Your task. Output the records precisely as they stand. Pictures are to be skipped.
====
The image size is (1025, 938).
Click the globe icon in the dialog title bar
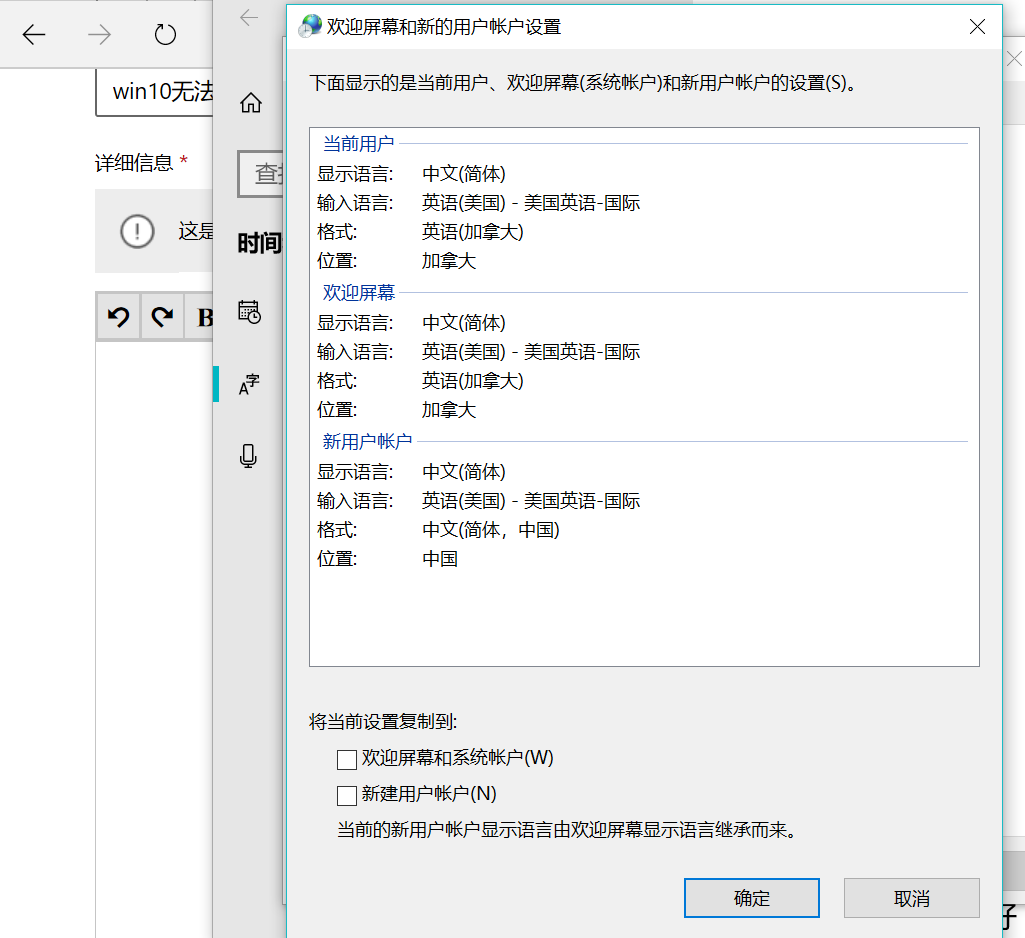click(x=310, y=26)
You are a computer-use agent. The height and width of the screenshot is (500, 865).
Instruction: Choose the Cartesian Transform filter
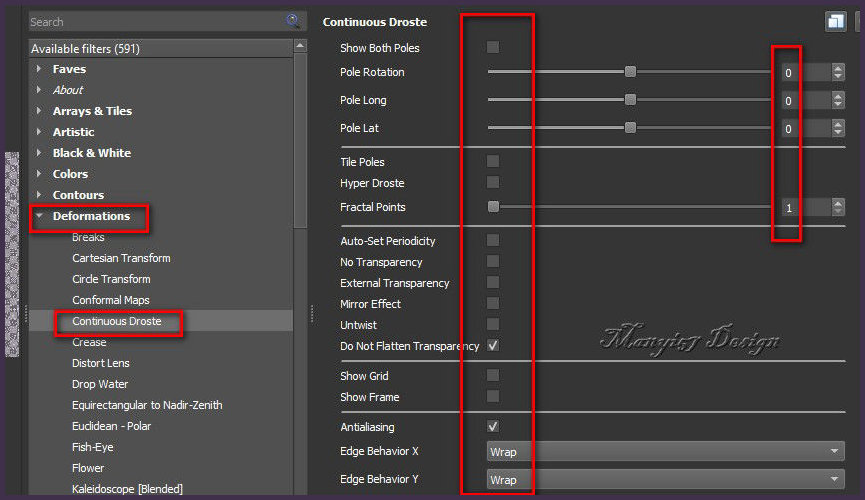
====
The completed task.
The image size is (1025, 938).
Click the globe icon in the dialog title bar
click(x=310, y=26)
You are a computer-use agent. The height and width of the screenshot is (500, 865).
Instruction: Choose the Cartesian Transform filter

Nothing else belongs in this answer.